Bush is going to be out in two years. Congress can rescind the AUMF tomorrow, if it honestly believes that this conflict is not existential, or the next time the NSA program comes up for review the members of Congress who have been briefed on it since its inception can register their displeasure and demands that it cease for the first time.
There is, as you say, nothing stopping Bush from seizing power permanently and declaring himself President For Life - nothing, except all the rest of us.

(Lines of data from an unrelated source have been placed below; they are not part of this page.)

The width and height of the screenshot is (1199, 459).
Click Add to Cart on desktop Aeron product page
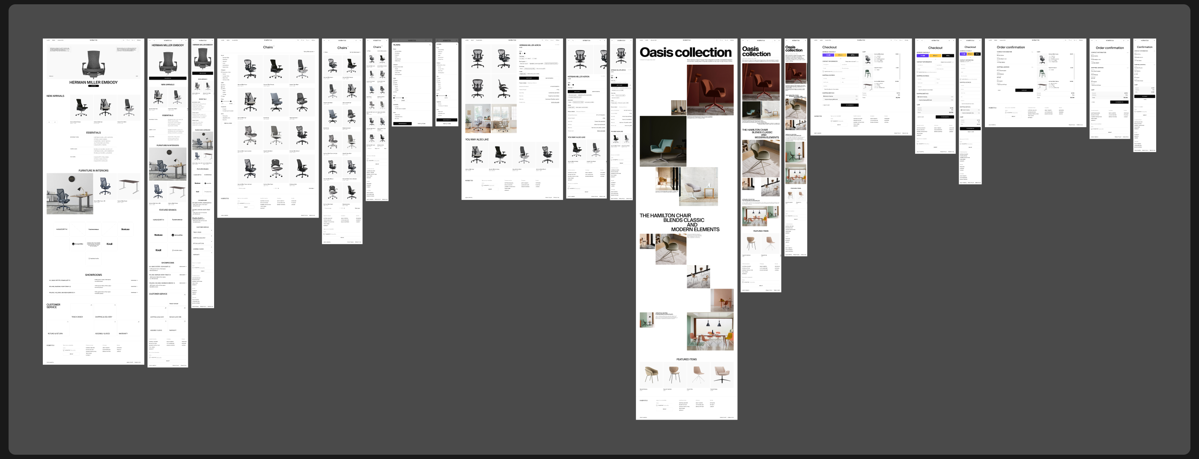(x=529, y=78)
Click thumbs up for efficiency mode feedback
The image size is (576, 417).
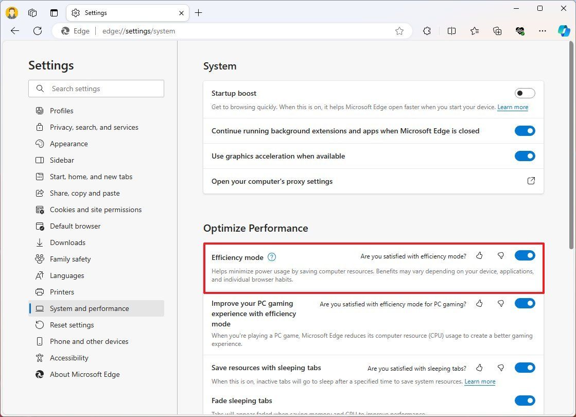[479, 255]
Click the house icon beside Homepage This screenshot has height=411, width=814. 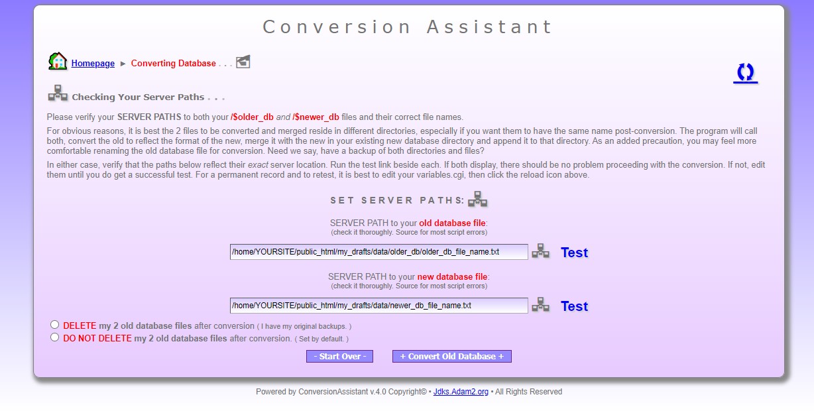57,61
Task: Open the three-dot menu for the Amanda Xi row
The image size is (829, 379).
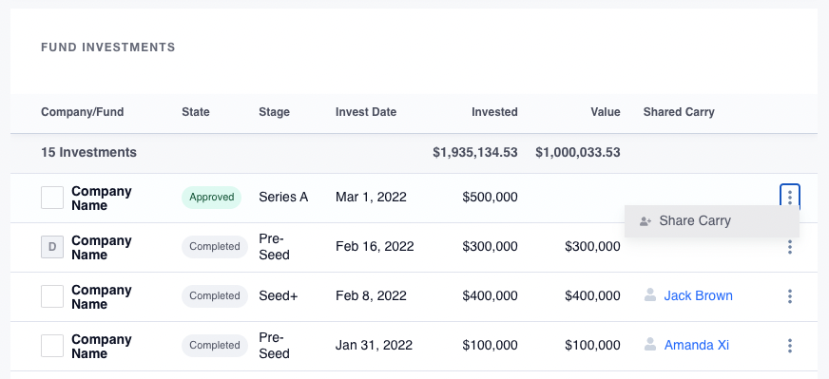Action: 789,346
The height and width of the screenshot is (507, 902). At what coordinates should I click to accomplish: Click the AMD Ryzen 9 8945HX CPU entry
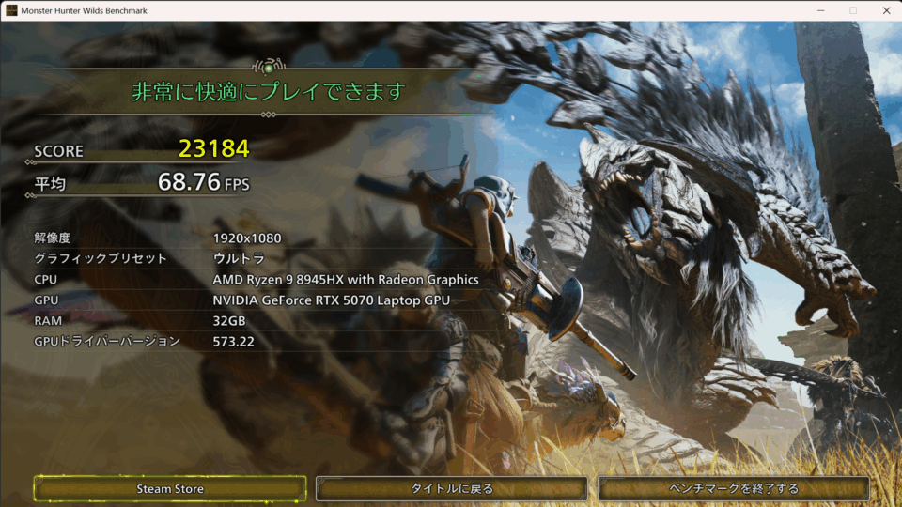point(346,279)
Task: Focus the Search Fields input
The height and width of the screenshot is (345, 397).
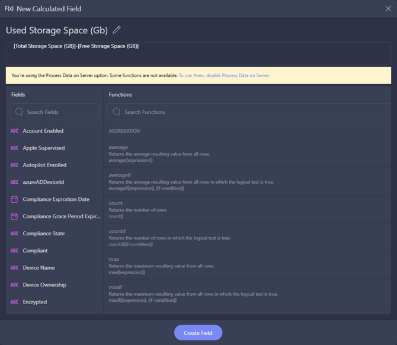Action: point(54,111)
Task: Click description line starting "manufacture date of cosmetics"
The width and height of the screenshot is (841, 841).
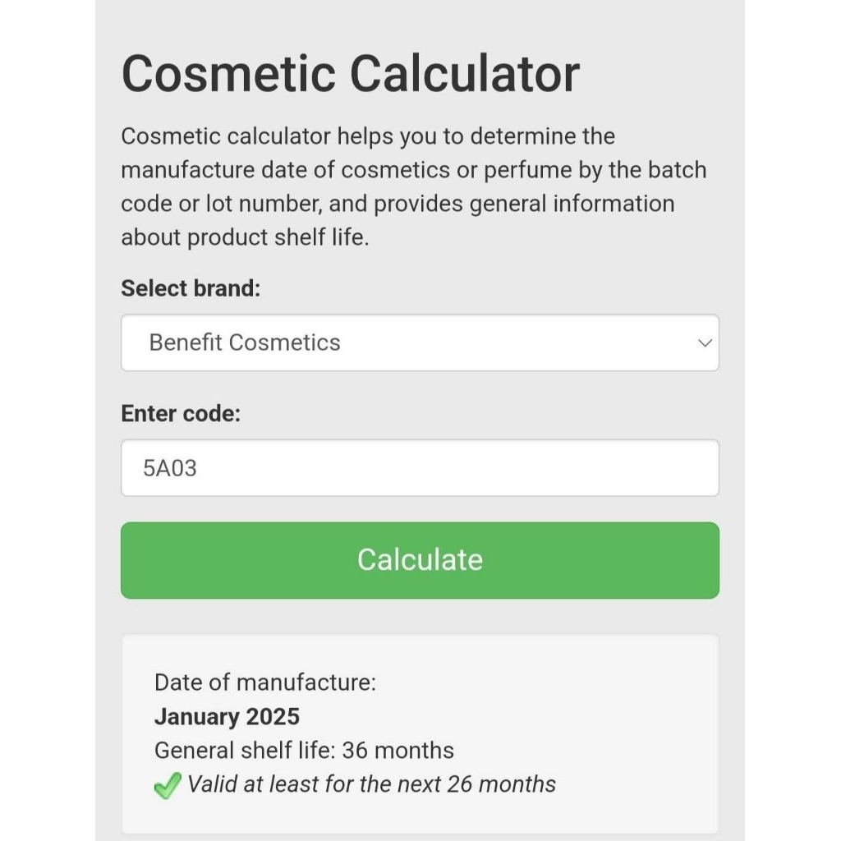Action: point(413,170)
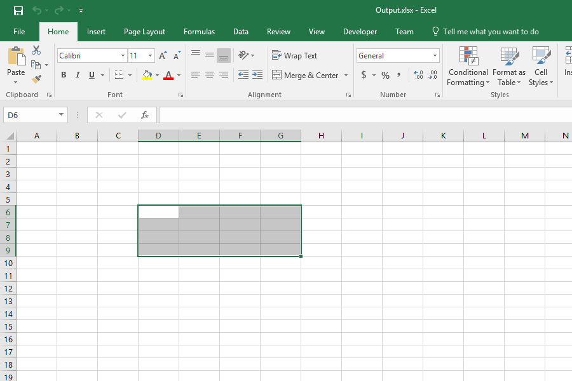Viewport: 572px width, 381px height.
Task: Toggle Merge & Center on selection
Action: coord(306,75)
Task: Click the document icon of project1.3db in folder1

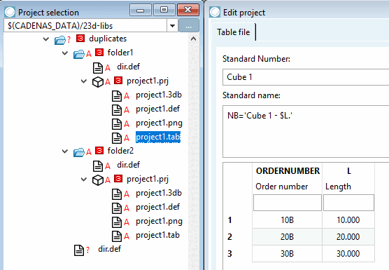Action: 117,96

Mr. Greenwald overlooks at least two important factors in his "Bush followers are Bush cultists" analysis. First, if there's a cult of personality, it exists on both sides of the partisan divide: a good deal of the Left hates Bush with a fervor I've never seen before, and a good deal of the Right circles the wagons against the Left in his defense, though if you come visit some of us on our own ground, you may find a great deal less slavish devotion than Mr. Greenwald would have you believe. Second, in my own case, committed prosecution of this war, and the long-term foreign policy implications of this Administration's departure from realpolitik, are at the very top of my list - therefore I am dedicated to supporting this Administration while it lasts, and in 2008 and thereafter if need be, the administration that appears to me to share my commitment. My support for my lesser priorities is less firm. But Kerry obviously did not share my priorities; I couldn't have given him my support. In other words, Mr. Greenwald sees a "cult" where the priorities of us on the Right differ from his. In his analysis, we are "intellectually dishonest" if we interpret the "NSA scandal" differently from him (which gives him a convenient "high ground" from which to respond to people like me - he can just call me stupid or gullible and pretend to pity me, or call me disingenuous if he's willing to admit that I'm not stupid), whereas there are commenters on the Right who consider those like Mr. Greenwald "intellectually dishonest" if they say that the infringement represented by the "NSA scandal" is more important than the national security implications of discontinuing the highly circumscribed program (and those commenters can and do occupy that same "high ground" where Mr. Greenwald is concerned).
But I see this: we are on the same side. Rhetoric aside, the Left doesn't "hate America" and the Right doesn't "hate freedom"; we differ on tactics, but we share a belief that the American system is worth preserving, even at great cost.
please delete the spam comments (and this one too afterwards). thank you.